A fun younger couple we met (and soon after parted ways with) in New Mexico recommended visiting Hueco Tanks State Park in Texas — we loved it!
It’s really tough to meet people.
Even when we’ve had the opportunity to meet other people our age, it’s only for a day or two and then we never see each other again. This is the hardest thing about van living: being without a community. Online community is OK, but it’s just not the same. We have yet to figure out a solution to this problem. I suppose we could start/join a caravan? Would we all want to do the same things and go the same places?
People don’t really care that you live in a van.
Some people think it’s cool, some people think it’s crazy. But no matter what their initial reaction is, it doesn’t take long for them to forget. My clients haven’t cared. Our friends and family know, but it has sort of faded into the background. So if you’re worried about what other people will think, just know that it will be great and/or horrible for maybe a month or two, and then people will forget all about it. Besides, it’s your life and it’s too short and uncertain to worry too much about what other people think.
There’s something special about every place.
While we definitely have favorite places, the most important thing we’ve learned in two years is that everywhere has something special about it.
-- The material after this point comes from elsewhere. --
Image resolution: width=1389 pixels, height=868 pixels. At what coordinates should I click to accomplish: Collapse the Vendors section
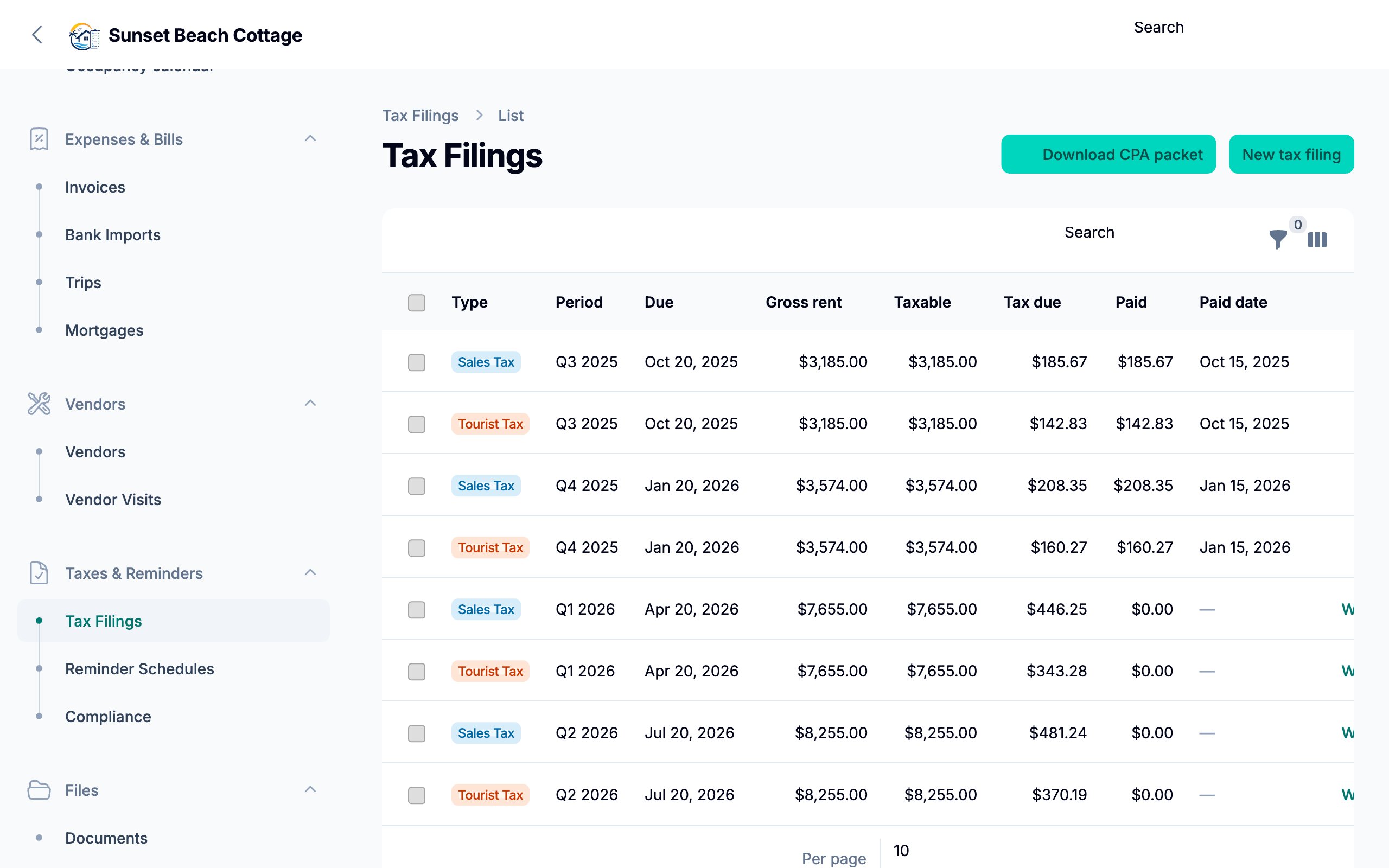point(310,403)
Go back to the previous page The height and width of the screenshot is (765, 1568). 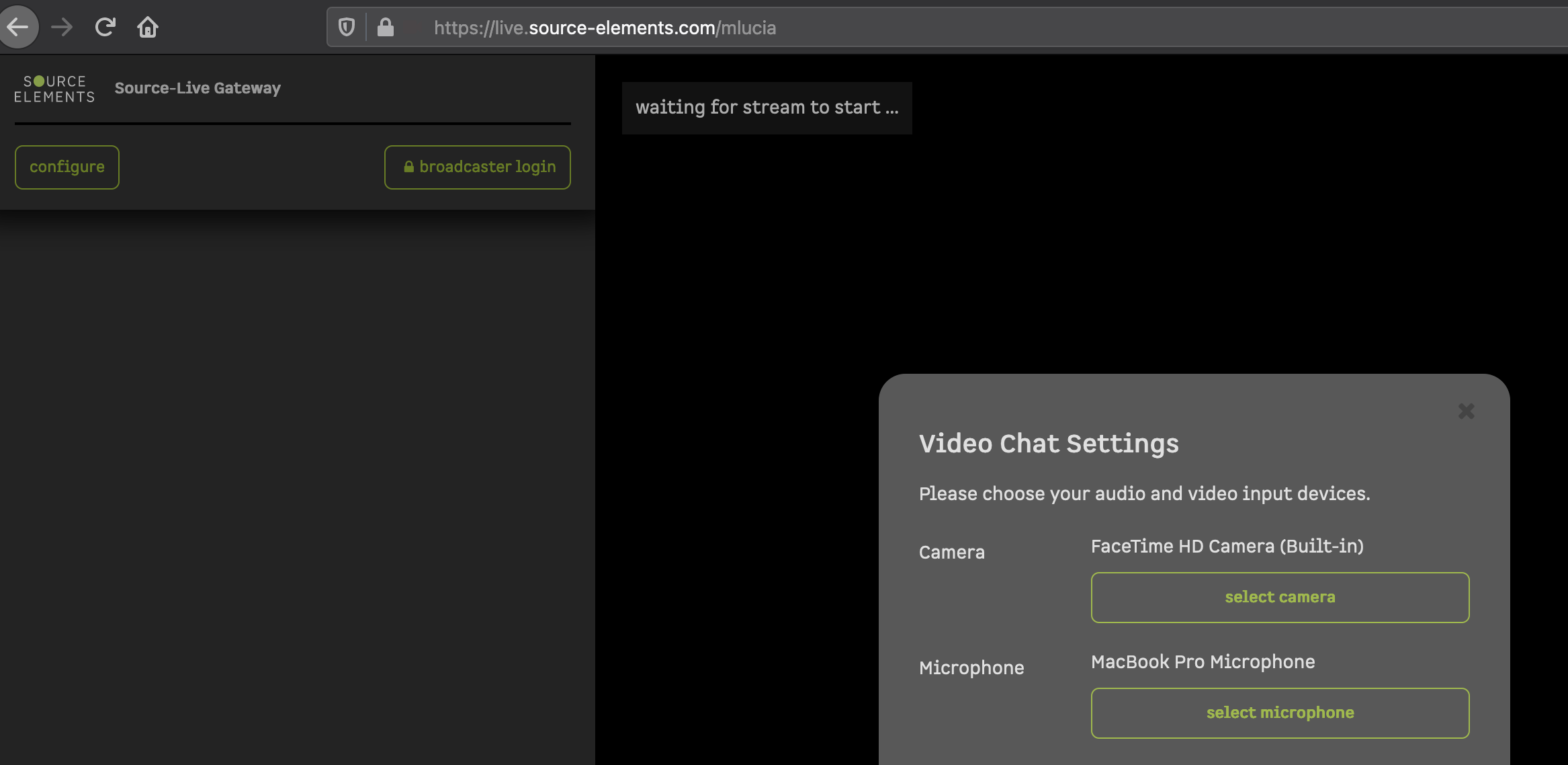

Even one of our least favorite places, Montgomery, Alabama with its confederacy statues, had a redeeming quality: a beautiful civil rights memorial. The saddest-looking town filled with strip malls and fast food will have a hidden gem, like an amazing taqueria or stunning old courthouse. Drive less than an hour from the desperation of the strip in Las Vegas and you’ll be surrounded by amazing red rock and solitude. And people, everywhere, are excited to show off where they live: the volunteer museum docents, the park rangers, the barbers, the folks at the coffee shop. Even if a place doesn’t make a great first impression, take a moment to look for something special and you’ll always be a happy traveler.
What will 2017 bring for us? We’re not entirely sure yet, but I’m sure whatever it is we’ll learn a lot. This afternoon, we start a two-week assignment as volunteer ranch hands in south Texas. Wish us luck!